So...you have been sending Spam... Nice. When the marketing companys find this can you imagine the number of messages that they will send,uncontrolled......
Info on Cell Broadcast
Cell Broadcast (CB) messaging is a mobile technology feature defined by the ETSIís GSM committee and is part of the GSM standard. It is also known as Short Message Service - Cell Broadcast (SMS-CB). Cell Broadcast is designed for simultaneous delivery of messages to multiple users in a specified area. Whereas the Short Message Service - Point to Point (SMS-PP) is a one-to-one and one-to-a-few service, Cell Broadcast is a one-to-many geographically focused messaging service. Cell Broadcast messaging is also supported by UMTS, as defined by 3GPP.
Cell Broadcast messaging was technologically demonstrated in Paris for the first time, in 1997. Some mobile operators use Cell Broadcast for communicating the area code of the antenna cell to the mobile user (via channel 050), for nationwide or citywide alerting, weather reports, mass messaging, location based news, etc.
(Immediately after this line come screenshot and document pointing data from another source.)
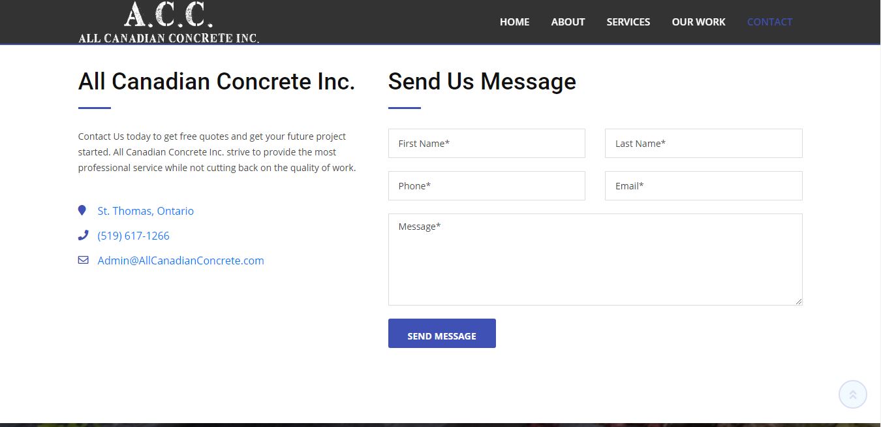Select the CONTACT nav item
This screenshot has width=881, height=427.
point(769,22)
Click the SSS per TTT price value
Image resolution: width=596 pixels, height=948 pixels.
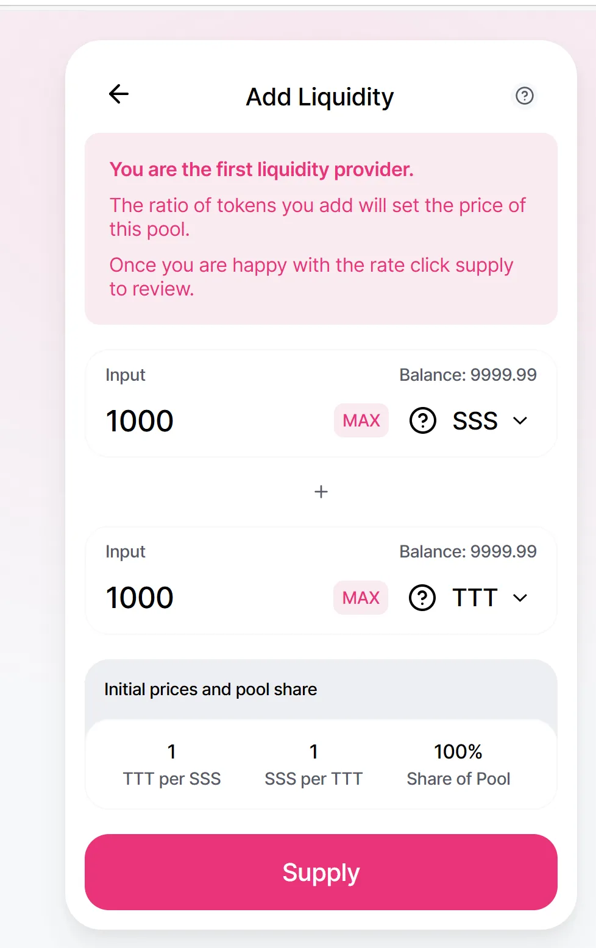coord(313,752)
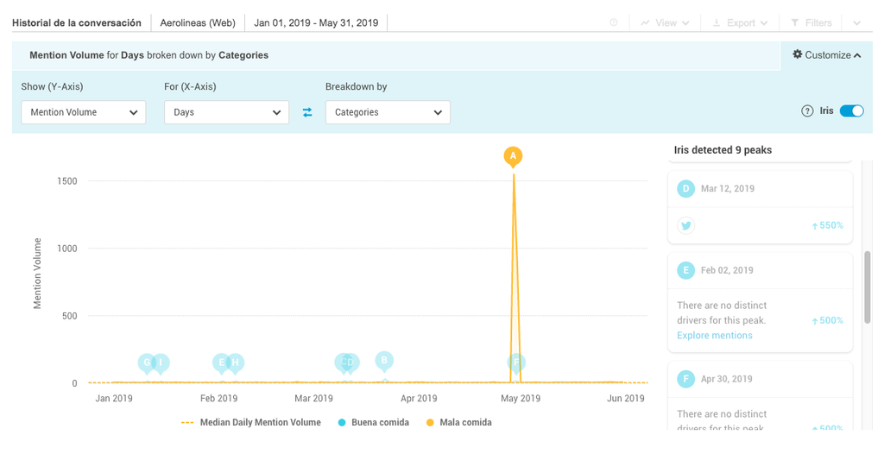This screenshot has width=884, height=454.
Task: Click the peak E badge in side panel
Action: tap(686, 270)
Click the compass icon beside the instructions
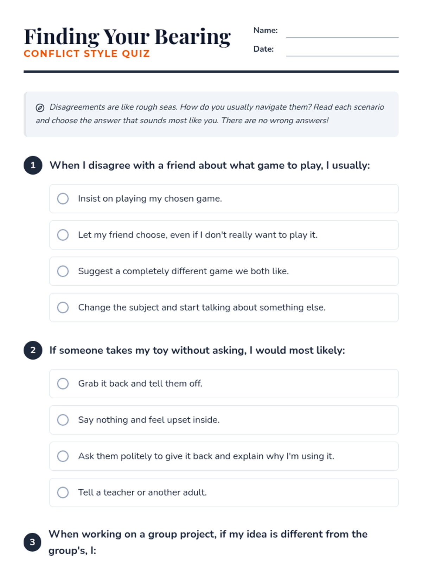Viewport: 422px width, 562px height. [x=40, y=107]
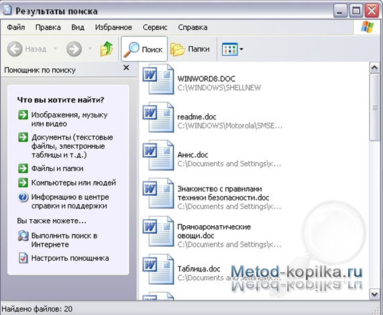Open the Назад history dropdown arrow

[x=56, y=48]
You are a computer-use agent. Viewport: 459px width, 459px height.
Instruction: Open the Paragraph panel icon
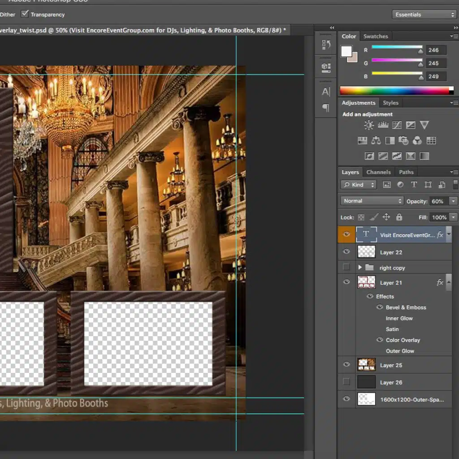(326, 108)
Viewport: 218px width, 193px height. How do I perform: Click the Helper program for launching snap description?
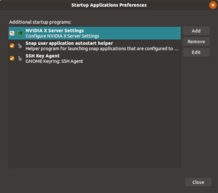coord(102,49)
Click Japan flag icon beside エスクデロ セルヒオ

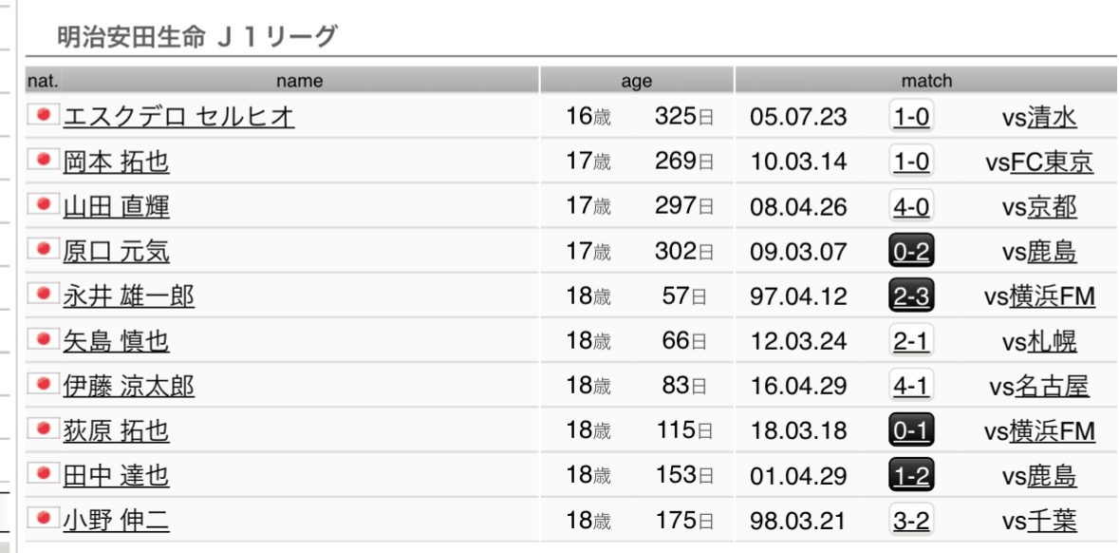tap(43, 116)
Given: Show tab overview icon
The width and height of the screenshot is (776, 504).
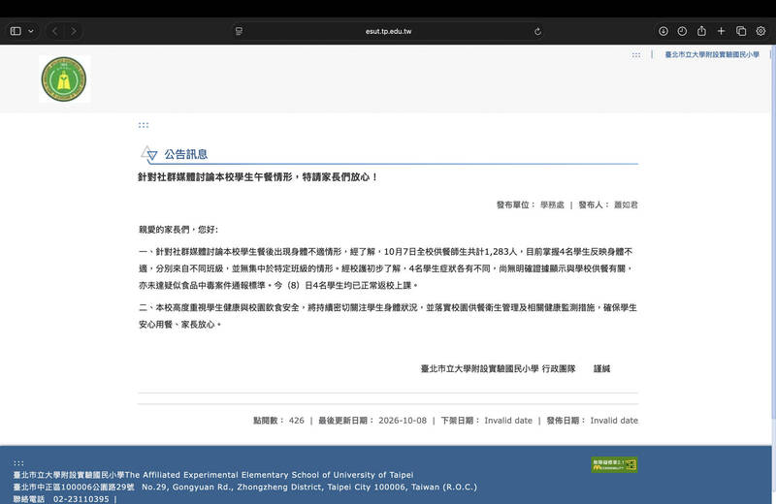Looking at the screenshot, I should pos(741,31).
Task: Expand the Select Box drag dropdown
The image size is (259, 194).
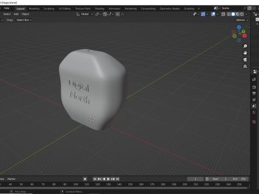Action: click(24, 20)
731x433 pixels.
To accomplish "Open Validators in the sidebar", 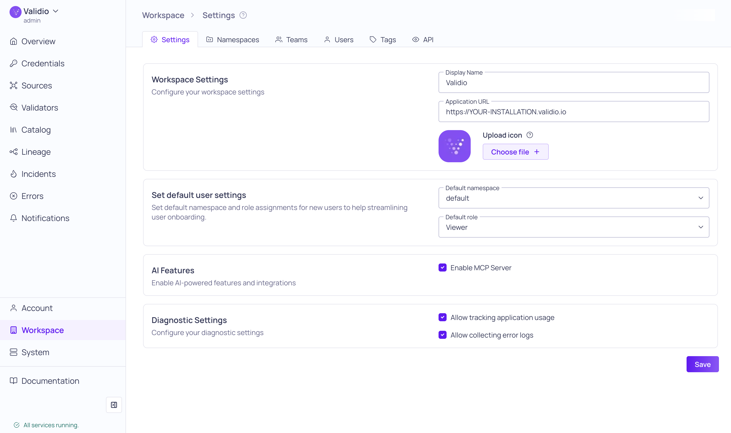I will tap(40, 108).

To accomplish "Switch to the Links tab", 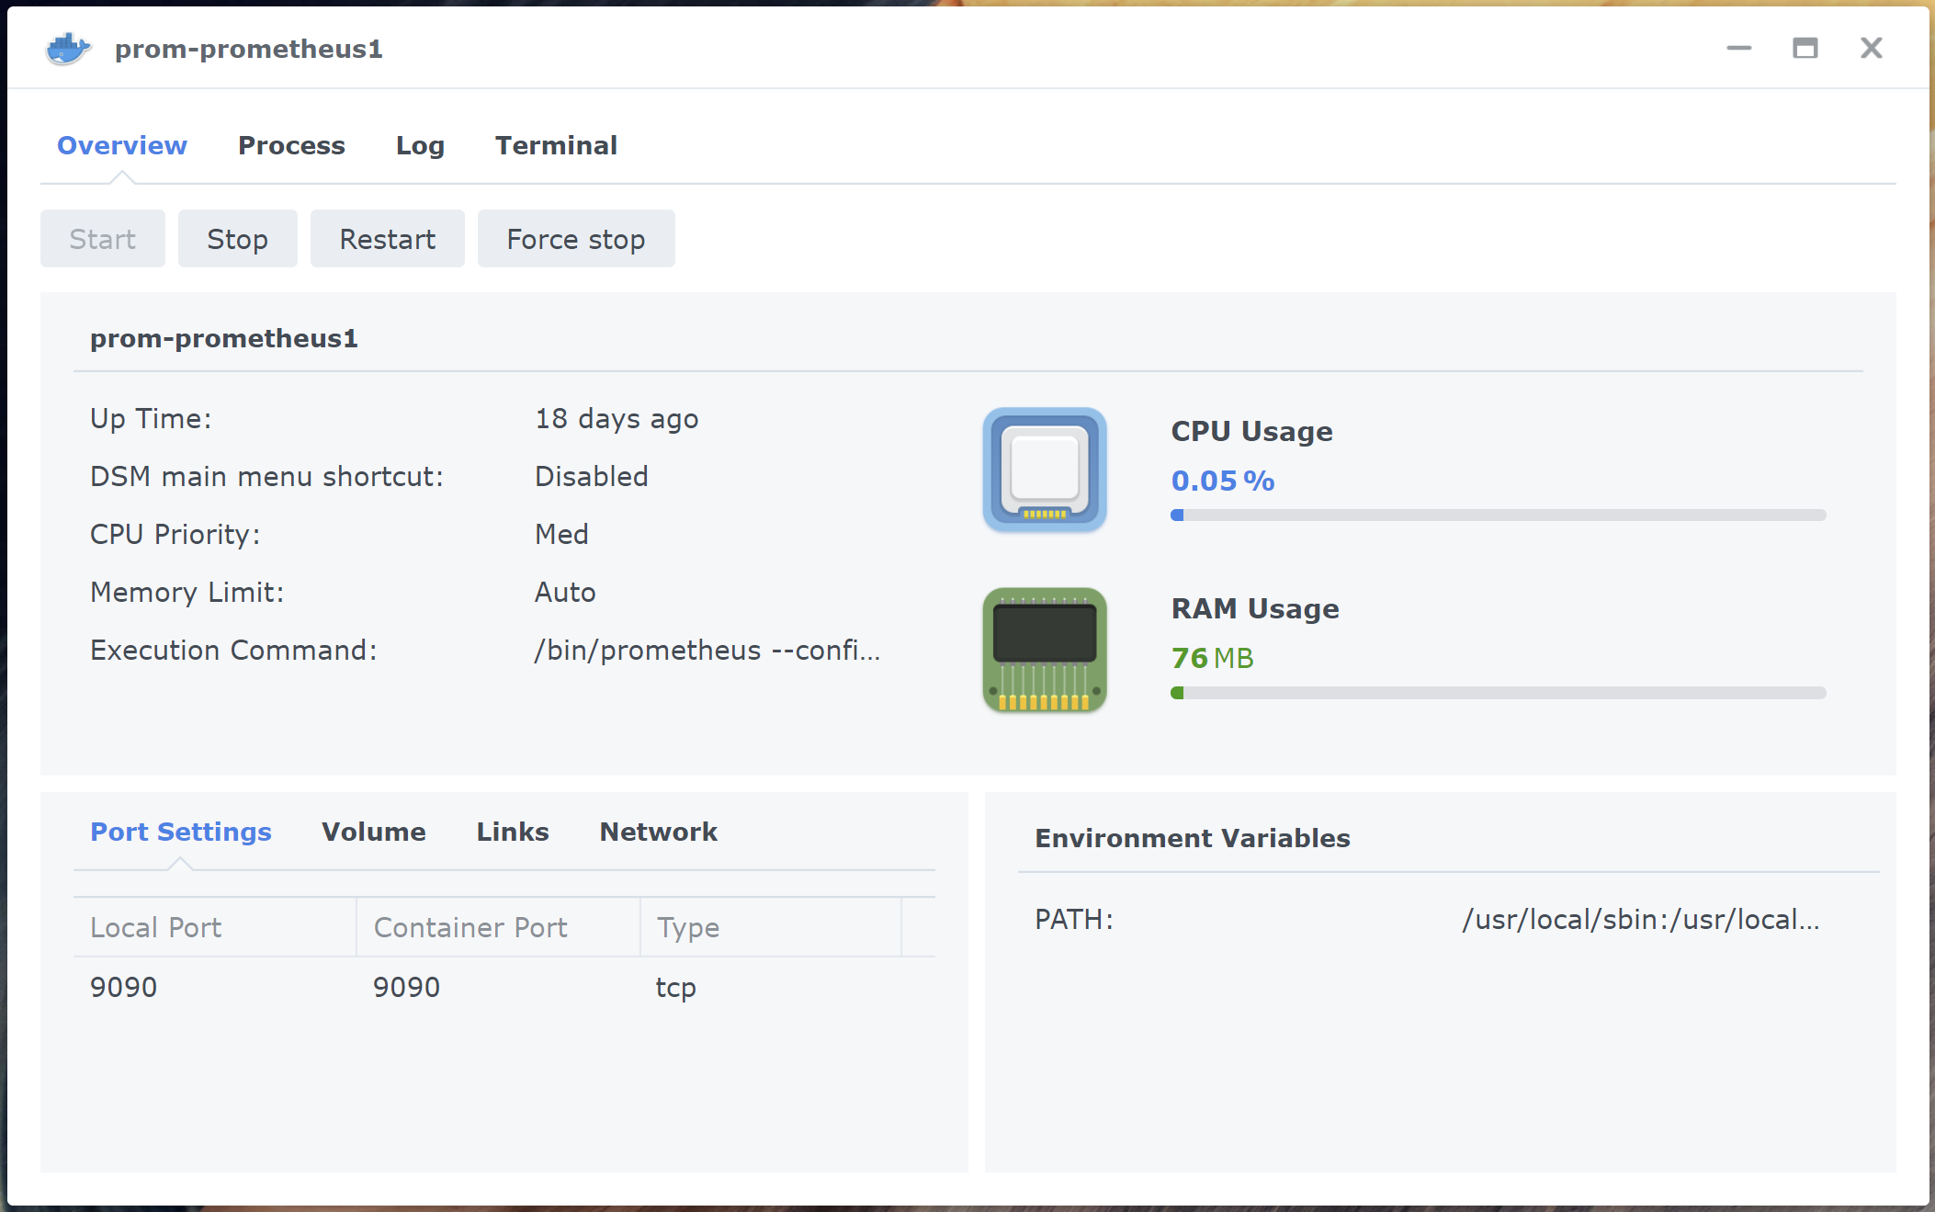I will click(512, 832).
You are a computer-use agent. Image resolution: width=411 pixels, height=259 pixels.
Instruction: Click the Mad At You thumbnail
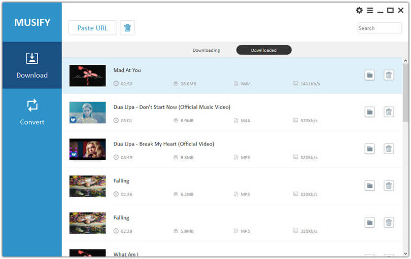[x=87, y=76]
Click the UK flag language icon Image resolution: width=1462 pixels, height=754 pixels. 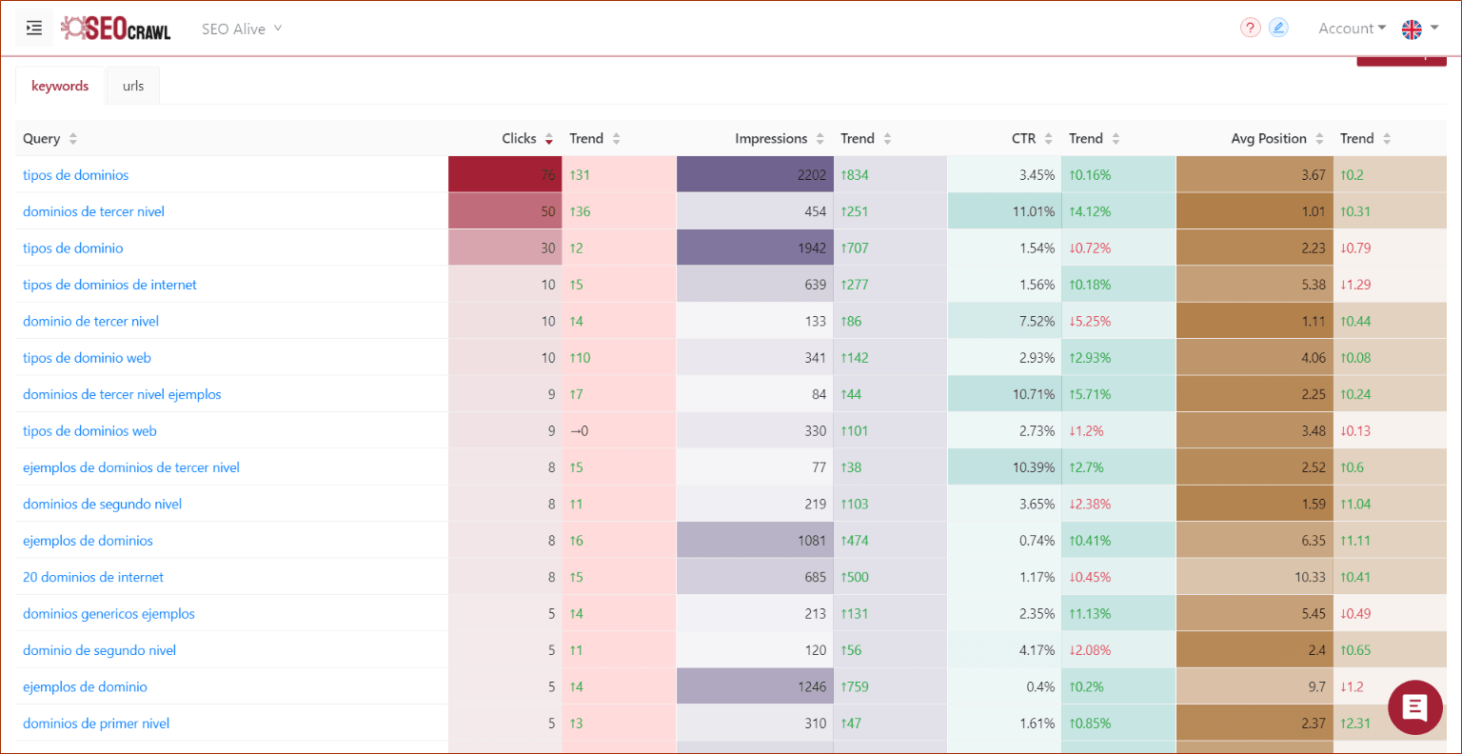pos(1413,29)
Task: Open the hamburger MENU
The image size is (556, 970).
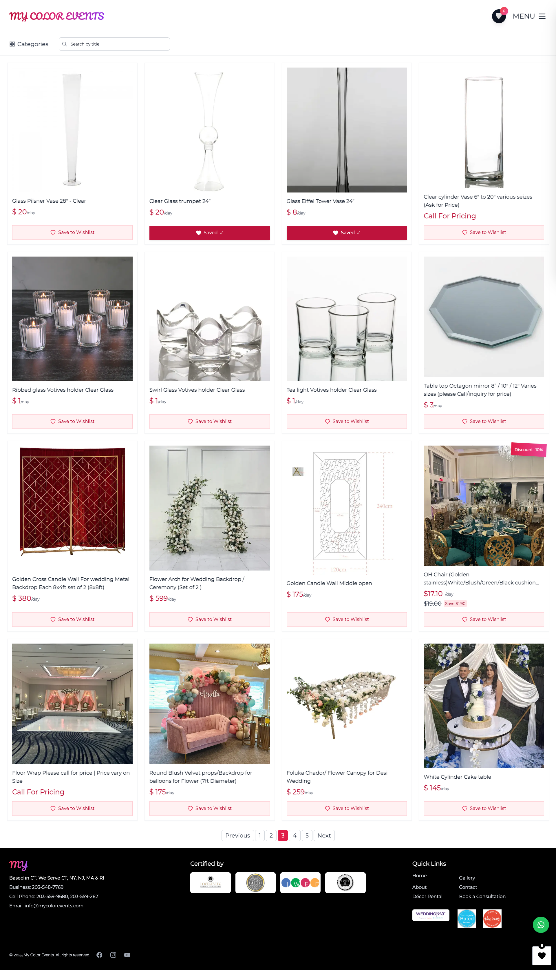Action: [x=529, y=16]
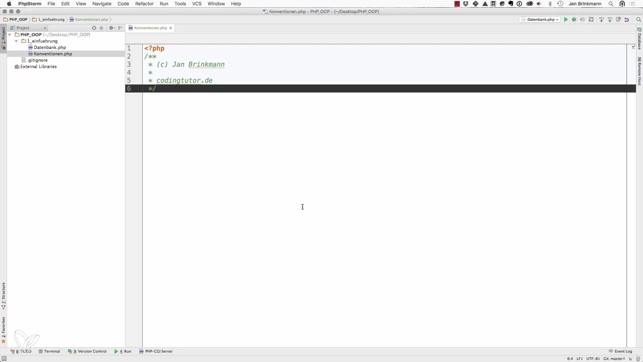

Not all operators have the Cell Broadcast messaging function activated in their network yet, and many handsets do not have the capability to support cell broadcast.
Cell Broadcast is a technology that allows a text or binary message to be defined and distributed to all mobile terminals connected to a set of cells. Whereas SMS messages are sent point-to-point, Cell Broadcast messages are sent point-to-area. This means that one Cell Broadcast message can reach a huge number of terminalsa at once. In other words, Cell Broadcast messages are directed to radio cells, rather than to a specific terminal. A Cell Broadcast message is an unconfirmed push service, meaning that the originator of the message does not know who has received the message, allowing for services based on anonymity. Mobile telephone user manuals describe how the user can switch the receiving of Cell Broadcast messages on or off.
Cell Broadcast messaging has a number of features that make it particularly appropriate for emergency purposes:
It is not as affected by traffic load; therefore, it may be usable during a disaster when load spikes tend to crash networks, as the 7 July 2005 London bombings showed. Another example was during the Tsunami catastrophe in Asia. Dialog GSM, an operator in Sri Lanka was able to provide ongoing emergency information to its subscribers, to warn of incoming waves, to give news updates, to direct people to supply and distribution centres, and even to arrange donation collections using Celltick's Cell Broadcast Center, based on Cell Broadcast Technology.
Cell broadcast is widely deployed since year 2008. In Europe, most handsets do have cell broadcast capability, and the major European operators have deployed the technology in their networks.
Cell Broadcast is a mobile technology that allows messages (up to 15 pages of up to 93 characters) to be broadcast to all mobile handsets and similar devices within a designated geographical area. The broadcast range can be varied, from a single cell to the entire network.